Stored records
== == ==

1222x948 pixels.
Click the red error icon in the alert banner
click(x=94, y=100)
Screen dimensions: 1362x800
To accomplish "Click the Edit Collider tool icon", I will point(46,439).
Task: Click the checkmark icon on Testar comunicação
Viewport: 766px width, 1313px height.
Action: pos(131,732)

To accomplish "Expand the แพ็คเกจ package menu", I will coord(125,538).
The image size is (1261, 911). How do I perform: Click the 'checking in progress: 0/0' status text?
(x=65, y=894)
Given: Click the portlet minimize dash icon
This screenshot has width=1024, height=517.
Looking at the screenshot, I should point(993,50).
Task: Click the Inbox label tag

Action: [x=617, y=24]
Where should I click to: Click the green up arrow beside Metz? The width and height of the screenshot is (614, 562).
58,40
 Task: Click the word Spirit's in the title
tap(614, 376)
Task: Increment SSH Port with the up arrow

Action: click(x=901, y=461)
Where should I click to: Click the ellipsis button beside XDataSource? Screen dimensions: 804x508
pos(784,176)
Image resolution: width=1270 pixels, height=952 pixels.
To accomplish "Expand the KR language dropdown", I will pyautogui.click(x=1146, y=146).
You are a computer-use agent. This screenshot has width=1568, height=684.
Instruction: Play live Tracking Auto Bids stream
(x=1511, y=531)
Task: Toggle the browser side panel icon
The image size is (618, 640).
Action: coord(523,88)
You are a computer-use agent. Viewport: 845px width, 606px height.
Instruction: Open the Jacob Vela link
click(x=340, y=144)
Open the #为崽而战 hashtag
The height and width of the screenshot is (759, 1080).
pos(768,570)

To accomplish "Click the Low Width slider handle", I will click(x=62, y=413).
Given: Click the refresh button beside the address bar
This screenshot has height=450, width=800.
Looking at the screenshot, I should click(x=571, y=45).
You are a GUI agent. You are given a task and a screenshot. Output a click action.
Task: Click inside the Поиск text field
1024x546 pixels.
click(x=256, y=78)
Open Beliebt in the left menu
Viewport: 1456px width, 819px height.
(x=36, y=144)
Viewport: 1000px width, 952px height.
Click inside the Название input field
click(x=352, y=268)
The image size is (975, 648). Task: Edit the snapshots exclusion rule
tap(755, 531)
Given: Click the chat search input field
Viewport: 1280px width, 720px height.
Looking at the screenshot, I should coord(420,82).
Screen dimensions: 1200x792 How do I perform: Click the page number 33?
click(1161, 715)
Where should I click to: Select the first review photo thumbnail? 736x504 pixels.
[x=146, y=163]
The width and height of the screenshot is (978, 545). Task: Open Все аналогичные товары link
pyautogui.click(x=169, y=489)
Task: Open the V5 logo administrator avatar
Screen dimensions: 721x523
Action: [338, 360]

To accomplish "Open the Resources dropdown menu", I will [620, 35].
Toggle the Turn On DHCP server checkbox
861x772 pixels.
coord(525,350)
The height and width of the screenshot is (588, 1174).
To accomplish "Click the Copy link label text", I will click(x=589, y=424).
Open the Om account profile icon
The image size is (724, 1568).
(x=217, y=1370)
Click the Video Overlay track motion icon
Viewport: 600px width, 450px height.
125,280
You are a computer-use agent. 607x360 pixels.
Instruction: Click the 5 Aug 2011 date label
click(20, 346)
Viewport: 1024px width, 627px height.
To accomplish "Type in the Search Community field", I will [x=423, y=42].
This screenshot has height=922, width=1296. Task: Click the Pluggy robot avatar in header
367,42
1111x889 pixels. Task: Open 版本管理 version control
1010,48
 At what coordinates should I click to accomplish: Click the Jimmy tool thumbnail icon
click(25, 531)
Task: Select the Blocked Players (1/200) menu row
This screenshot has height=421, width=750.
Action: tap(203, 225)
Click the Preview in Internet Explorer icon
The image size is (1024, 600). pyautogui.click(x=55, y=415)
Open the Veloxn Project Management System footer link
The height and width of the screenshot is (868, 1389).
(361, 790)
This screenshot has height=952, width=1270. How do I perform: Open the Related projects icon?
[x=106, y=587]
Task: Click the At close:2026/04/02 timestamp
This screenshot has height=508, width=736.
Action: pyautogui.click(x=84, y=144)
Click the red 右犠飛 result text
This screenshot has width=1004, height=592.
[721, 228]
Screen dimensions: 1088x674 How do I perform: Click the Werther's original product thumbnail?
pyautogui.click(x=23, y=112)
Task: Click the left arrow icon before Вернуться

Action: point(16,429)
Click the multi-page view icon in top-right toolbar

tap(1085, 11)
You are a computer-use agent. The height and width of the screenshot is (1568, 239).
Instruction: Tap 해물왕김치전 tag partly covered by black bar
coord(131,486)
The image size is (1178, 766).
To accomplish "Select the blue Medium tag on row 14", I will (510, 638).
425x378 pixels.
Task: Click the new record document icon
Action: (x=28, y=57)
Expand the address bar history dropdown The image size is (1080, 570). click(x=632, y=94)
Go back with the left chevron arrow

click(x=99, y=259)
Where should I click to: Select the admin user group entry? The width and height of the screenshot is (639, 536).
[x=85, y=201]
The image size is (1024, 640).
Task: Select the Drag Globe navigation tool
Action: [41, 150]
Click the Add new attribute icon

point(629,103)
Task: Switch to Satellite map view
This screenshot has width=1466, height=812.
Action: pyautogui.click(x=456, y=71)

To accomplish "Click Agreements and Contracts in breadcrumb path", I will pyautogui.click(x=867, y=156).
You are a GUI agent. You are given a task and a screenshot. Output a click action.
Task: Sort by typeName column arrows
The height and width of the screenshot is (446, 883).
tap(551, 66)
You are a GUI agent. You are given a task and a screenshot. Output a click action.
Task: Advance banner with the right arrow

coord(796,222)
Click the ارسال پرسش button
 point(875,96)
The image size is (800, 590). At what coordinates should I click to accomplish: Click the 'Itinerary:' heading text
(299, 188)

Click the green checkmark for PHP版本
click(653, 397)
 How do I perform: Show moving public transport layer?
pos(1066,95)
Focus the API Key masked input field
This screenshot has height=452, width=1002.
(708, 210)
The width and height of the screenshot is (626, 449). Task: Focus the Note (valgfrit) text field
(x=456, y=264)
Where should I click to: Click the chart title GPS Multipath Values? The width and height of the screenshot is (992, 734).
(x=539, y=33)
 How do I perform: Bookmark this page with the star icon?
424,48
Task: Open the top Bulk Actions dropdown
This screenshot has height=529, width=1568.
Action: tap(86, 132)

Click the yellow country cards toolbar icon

== == ==

Once you have read the entries, write them out again without altering a single character.

Written response —
1222x948 pixels.
Click the red error icon in the alert banner
click(x=94, y=100)
Screen dimensions: 1362x800
To accomplish "Click the Edit Collider tool icon", I will point(46,439).
Task: Click the checkmark icon on Testar comunicação
Viewport: 766px width, 1313px height.
Action: pos(131,732)

To accomplish "Expand the แพ็คเกจ package menu", I will coord(125,538).
The image size is (1261, 911). How do I perform: Click the 'checking in progress: 0/0' status text?
(x=65, y=894)
Given: Click the portlet minimize dash icon
This screenshot has width=1024, height=517.
Looking at the screenshot, I should point(993,50).
Task: Click the Inbox label tag

Action: [x=617, y=24]
Where should I click to: Click the green up arrow beside Metz? The width and height of the screenshot is (614, 562).
58,40
 Task: Click the word Spirit's in the title
tap(614, 376)
Task: Increment SSH Port with the up arrow

Action: click(x=901, y=461)
Where should I click to: Click the ellipsis button beside XDataSource? Screen dimensions: 804x508
pos(784,176)
Image resolution: width=1270 pixels, height=952 pixels.
To accomplish "Expand the KR language dropdown", I will pyautogui.click(x=1146, y=146).
You are a computer-use agent. This screenshot has width=1568, height=684.
Instruction: Play live Tracking Auto Bids stream
(x=1511, y=531)
Task: Toggle the browser side panel icon
The image size is (618, 640).
Action: coord(523,88)
You are a computer-use agent. Viewport: 845px width, 606px height.
Instruction: Open the Jacob Vela link
click(x=340, y=144)
Open the #为崽而战 hashtag
The height and width of the screenshot is (759, 1080).
pos(768,570)

To accomplish "Click the Low Width slider handle", I will click(x=62, y=413).
Given: Click the refresh button beside the address bar
This screenshot has height=450, width=800.
Looking at the screenshot, I should click(x=571, y=45).
You are a GUI agent. You are given a task and a screenshot. Output a click action.
Task: Click inside the Поиск text field
1024x546 pixels.
click(x=256, y=78)
Open Beliebt in the left menu
Viewport: 1456px width, 819px height.
(x=36, y=144)
Viewport: 1000px width, 952px height.
Click inside the Название input field
click(x=352, y=268)
The image size is (975, 648). Task: Edit the snapshots exclusion rule
tap(755, 531)
Given: Click the chat search input field
Viewport: 1280px width, 720px height.
Looking at the screenshot, I should coord(420,82).
Screen dimensions: 1200x792 How do I perform: Click the page number 33?
click(1161, 715)
Where should I click to: Select the first review photo thumbnail? 736x504 pixels.
[x=146, y=163]
The width and height of the screenshot is (978, 545). Task: Open Все аналогичные товары link
pyautogui.click(x=169, y=489)
Task: Open the V5 logo administrator avatar
Screen dimensions: 721x523
Action: [338, 360]

To accomplish "Open the Resources dropdown menu", I will [620, 35].
Toggle the Turn On DHCP server checkbox
861x772 pixels.
coord(525,350)
The height and width of the screenshot is (588, 1174).
To accomplish "Click the Copy link label text", I will click(x=589, y=424).
Open the Om account profile icon
The image size is (724, 1568).
(x=217, y=1370)
Click the Video Overlay track motion icon
Viewport: 600px width, 450px height.
125,280
You are a computer-use agent. 607x360 pixels.
Instruction: Click the 5 Aug 2011 date label
click(20, 346)
Viewport: 1024px width, 627px height.
To accomplish "Type in the Search Community field", I will [x=423, y=42].
This screenshot has height=922, width=1296. Task: Click the Pluggy robot avatar in header
367,42
1111x889 pixels. Task: Open 版本管理 version control
1010,48
 At what coordinates should I click to accomplish: Click the Jimmy tool thumbnail icon
click(25, 531)
Task: Select the Blocked Players (1/200) menu row
This screenshot has height=421, width=750.
Action: tap(203, 225)
Click the Preview in Internet Explorer icon
The image size is (1024, 600). pyautogui.click(x=55, y=415)
Open the Veloxn Project Management System footer link
The height and width of the screenshot is (868, 1389).
(361, 790)
This screenshot has height=952, width=1270. How do I perform: Open the Related projects icon?
[x=106, y=587]
Task: Click the At close:2026/04/02 timestamp
This screenshot has height=508, width=736.
Action: pyautogui.click(x=84, y=144)
Click the red 右犠飛 result text
This screenshot has width=1004, height=592.
[721, 228]
Screen dimensions: 1088x674 How do I perform: Click the Werther's original product thumbnail?
pyautogui.click(x=23, y=112)
Task: Click the left arrow icon before Вернуться

Action: point(16,429)
Click the multi-page view icon in top-right toolbar

tap(1085, 11)
You are a computer-use agent. The height and width of the screenshot is (1568, 239).
Instruction: Tap 해물왕김치전 tag partly covered by black bar
coord(131,486)
The image size is (1178, 766).
To accomplish "Select the blue Medium tag on row 14", I will (510, 638).
425x378 pixels.
Task: Click the new record document icon
Action: (x=28, y=57)
Expand the address bar history dropdown The image size is (1080, 570). click(x=632, y=94)
Go back with the left chevron arrow

click(x=99, y=259)
Where should I click to: Select the admin user group entry? The width and height of the screenshot is (639, 536).
[x=85, y=201]
The image size is (1024, 640).
Task: Select the Drag Globe navigation tool
Action: [41, 150]
Click the Add new attribute icon

point(629,103)
Task: Switch to Satellite map view
This screenshot has width=1466, height=812.
Action: pyautogui.click(x=456, y=71)

To accomplish "Click Agreements and Contracts in breadcrumb path", I will pyautogui.click(x=867, y=156).
You are a GUI agent. You are given a task and a screenshot. Output a click action.
Task: Sort by typeName column arrows
The height and width of the screenshot is (446, 883).
tap(551, 66)
You are a GUI agent. You are given a task and a screenshot. Output a click action.
Task: Advance banner with the right arrow

coord(796,222)
Click the ارسال پرسش button
 point(875,96)
The image size is (800, 590). At what coordinates should I click to accomplish: Click the 'Itinerary:' heading text
(299, 188)

Click the green checkmark for PHP版本
click(653, 397)
 How do I perform: Show moving public transport layer?
pos(1066,95)
Focus the API Key masked input field
This screenshot has height=452, width=1002.
(708, 210)
The width and height of the screenshot is (626, 449). Task: Focus the Note (valgfrit) text field
(x=456, y=264)
Where should I click to: Click the chart title GPS Multipath Values? The width and height of the screenshot is (992, 734).
(x=539, y=33)
 How do I perform: Bookmark this page with the star icon?
424,48
Task: Open the top Bulk Actions dropdown
This screenshot has height=529, width=1568.
Action: tap(86, 132)

Click the yellow country cards toolbar icon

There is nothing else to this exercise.